September 30 – October 15, 2016
By Tom Stoppard, Director: Susan Coromel
- 7:30 p.m.
- Oct. 2, 9, & 15 2 p.m.
Rosencrantz & Guildenstern are Dead is the fabulously inventive tale of Hamlet as told from the worm’s-eye view of the bewildered Rosencrantz and Guildenstern, two minor characters in Shakespeare’s play. In Tom Stoppard’s best-known work, this Shakespearean Laurel and Hardy finally get a chance to take the lead role, but do so in a world where echoes of Waiting for Godot resound, where reality and illusion intermix, and where fate leads our two heroes to a tragic but inevitable end.

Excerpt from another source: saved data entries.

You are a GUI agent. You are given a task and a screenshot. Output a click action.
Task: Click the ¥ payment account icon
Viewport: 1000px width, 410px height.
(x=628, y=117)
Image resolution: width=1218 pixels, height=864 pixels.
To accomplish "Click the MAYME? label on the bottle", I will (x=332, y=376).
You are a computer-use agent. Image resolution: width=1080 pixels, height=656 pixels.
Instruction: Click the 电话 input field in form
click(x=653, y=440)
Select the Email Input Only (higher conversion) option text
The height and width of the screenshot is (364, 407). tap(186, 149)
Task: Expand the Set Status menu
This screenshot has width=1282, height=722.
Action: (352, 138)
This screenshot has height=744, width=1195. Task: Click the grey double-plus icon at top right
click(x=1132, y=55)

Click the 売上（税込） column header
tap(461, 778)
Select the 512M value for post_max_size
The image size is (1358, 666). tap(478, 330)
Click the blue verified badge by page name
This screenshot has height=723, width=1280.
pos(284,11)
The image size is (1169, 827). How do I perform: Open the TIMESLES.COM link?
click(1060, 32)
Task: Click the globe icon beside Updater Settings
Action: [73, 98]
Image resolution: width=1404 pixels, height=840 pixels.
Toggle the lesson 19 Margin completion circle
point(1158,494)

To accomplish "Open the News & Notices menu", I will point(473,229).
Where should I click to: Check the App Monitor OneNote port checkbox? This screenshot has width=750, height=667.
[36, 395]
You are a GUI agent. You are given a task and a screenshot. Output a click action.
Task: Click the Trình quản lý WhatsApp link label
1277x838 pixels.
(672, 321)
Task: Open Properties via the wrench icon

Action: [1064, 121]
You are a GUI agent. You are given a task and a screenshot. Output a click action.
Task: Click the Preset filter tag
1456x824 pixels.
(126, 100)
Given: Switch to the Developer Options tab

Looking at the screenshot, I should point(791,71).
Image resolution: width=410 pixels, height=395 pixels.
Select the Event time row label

Rosencrantz and Guildenstern Are Dead is produced by special arrangement with Samuel French, Inc.
November 6, 2016
- Willamette University Symphony Orchestra
- Music Director: Héctor Agüero
- Sunday, Nov. 6, 2016, 3 p.m.
- Hudson Hall, Mary Stuart Rogers Music Center
Music Inspired by Shakespeare
In a real treat for the senses, this extraordinary program by Professor Héctor Agüero offers a taste of the numerous musical works that Shakespeare’s oeuvre has inspired throughout the centuries. This concert promises an enchantment to the ears, from the joyous to the sublime and everything in between.
November 11 – 19, 2016
Artistic Director: Jessi Fouts
- 7:30 p.m.
- November 13 & 19, 2 p.m.
Shakespeare's writing explored themes of good and evil, loyalty, politics, ambition, guilt, and sin. Throughout them all, he tests our perception: what is real and what is perceived to be real? Through this lens, this year's dance concert delves into these themes, expressing them in a variety of fresh, unique new works by faculty and students.
December 2 – 3, 2016
- By Vern Thiessen
- A production of NACL Theatre Featuring Tannis Kowalchuk
- Director: Mimi McGurl
In this lively, song-filled exploration, Tannis Kowalchuk performs the role of Anne Hathaway, William Shakespeare’s wife. The play begins on the afternoon of Shakespeare’s funeral. Before reading her husband’s will, Anne revisits her life as mother, wife, and woman in 17th century Stratford-upon-Avon. Basing the narrative upon the sparse information known about the Bard’s wife, playwright Vern Thiessen has written a sensitive and humorous text in verse, taking great delight imagining and inventing the robust, earthy, and intelligent character of Anne Hathaway.
February 17 – 25, 2017
By the members of the Women’s Theatre Group from an idea by Elaine Feinstein Guest Director: Elizabeth Rothan
- 7:30 p.m.
- Matinees Feb. 19 & 25 2 p.m.
Originally devised in 1987 by the Women’s Theatre Group in collaboration with Elaine Feinstein, Lear’s Daughters tells the story of what happened to King Lear’s three girls, Goneril, Regan, and Cordelia, before they made their entrances in Shakespeare’s classic play. The daughters, isolated from their busy parents, find themselves under the care of a nanny who brings sustenance in the form of storytelling. This provocative play explores innocence turned to tragic cynicism. It is a playful but serious modern parable for our time.
March 9 – 12, 2017
By Henry Purcell, Director: Allison Swensen-Mitchell, Co-produced with the Department of Music
- 7 p.m.
- Sunday, March 12
- 3 p.m.
All is right with the world when Dido, the Queen of Carthage, finally plans to marry her true love, the Trojan hero Aeneas. However, when a sorceress plots Carthage’s demise, it is Dido and Aeneas who find themselves at the center of her master plan. Will their love—and they themselves—survive? This heart-rending romance carries the great tradition of tragic opera into the present day, exploring the eternal struggle between betrayal, power, duty, and love.
April 14 – 29, 2017
By William Shakespeare, Director: Jonathan Cole
- 7:30 p.m.
- April 16, 23 & 29
- 2 p.m.
This play — Shakespeare’s shortest tragedy — is brutally quick, and is at once elemental and mercurial. It tells the story of a passionate couple, Macbeth and Lady Macbeth, whose overwhelming will to power moves them to obliterate all obstacles, transgressing boundaries of fealty, family, and fundamental human kindness. Come experience the meteoric rise and tragic fall of one of theatre literature’s original power couples.